Its terrestrial and marine ecology and oceanographic conditions are quite distinct from other Southern Ocean islands, including Australia’s other subantarctic island, Macquarie Island.
HIMI is the only major subantarctic island group believed to contain no species directly introduced by humans, making it among the most biologically pristine areas on the planet.
The islands and surrounding waters provide crucial breeding habitat for a range of birds and marine mammals, including many species listed as threatened and/or migratory under the international conservation agreements and the Environment Protection and Biodiversity Conservation Act 1999 (the EPBC Act). Two species of bird, the Heard Island sheathbill and the Heard Island cormorant, are endemic to the Reserve.
The terrestrial environment displays distinctive geographical features such as permanent glaciers, Australia’s only active volcanoes, and Australia’s highest mountain (Mawson Peak 2750 m) outside the Australian Antarctic Territory.
Heard Island also contains significant cultural relics and heritage sites from 19th and early 20th century sealing activities and from the first Australian Antarctic research expeditions.

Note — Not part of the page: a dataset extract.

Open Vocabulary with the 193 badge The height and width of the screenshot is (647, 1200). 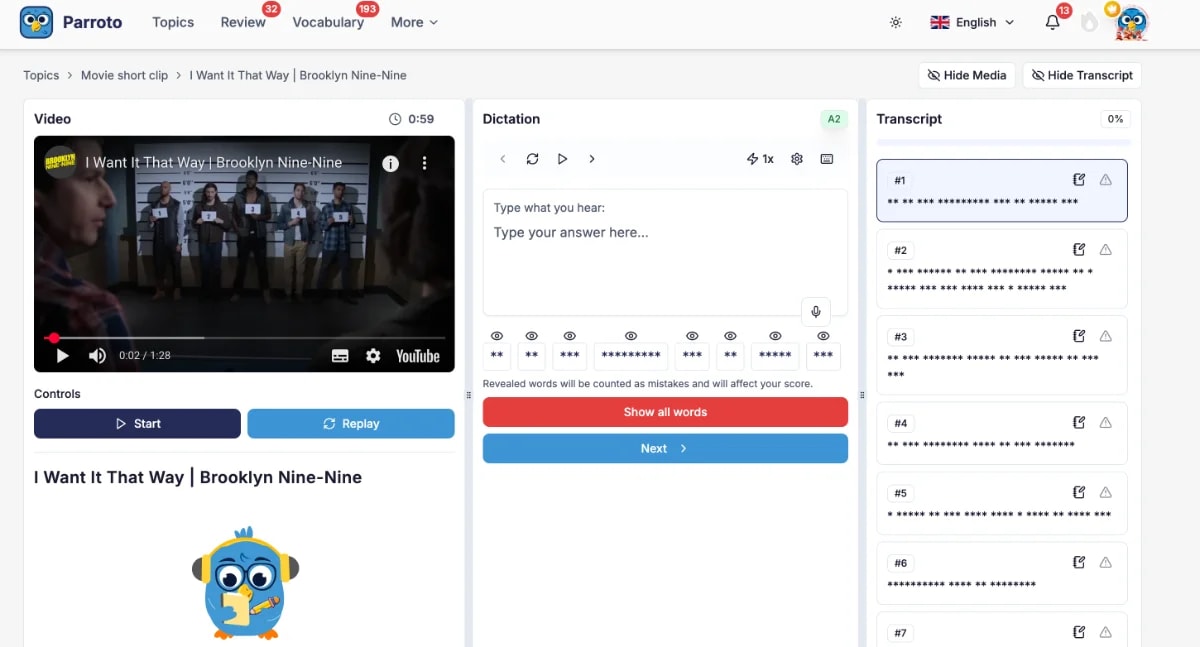(x=328, y=21)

The marine environment surrounding the islands features diverse and distinctive benthic habitats that support a range of slow growing and vulnerable species including corals, sponges, barnacles and echinoderms.

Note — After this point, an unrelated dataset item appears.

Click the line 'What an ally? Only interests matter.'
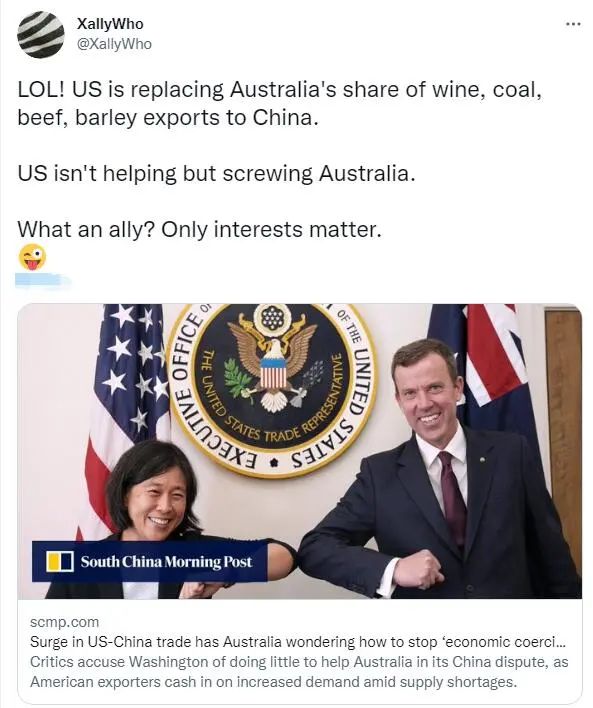The height and width of the screenshot is (708, 593). pyautogui.click(x=200, y=229)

The waters of the Reserve also include prime foraging areas for a number of land-based marine predators, and provide nursery areas for a range of fishes, including commercially harvested fish species.
Areas of highly productive nutrient rich waters in the Reserve, created by the confluence of key oceanographic fronts such as the Antarctic Polar Front, are believed to provide suitable feeding grounds for a range of cetaceans.
The key conservation values of the HIMI region were documented in the report Conservation of marine habitats in the region of Heard Island and McDonald Islands [PDF].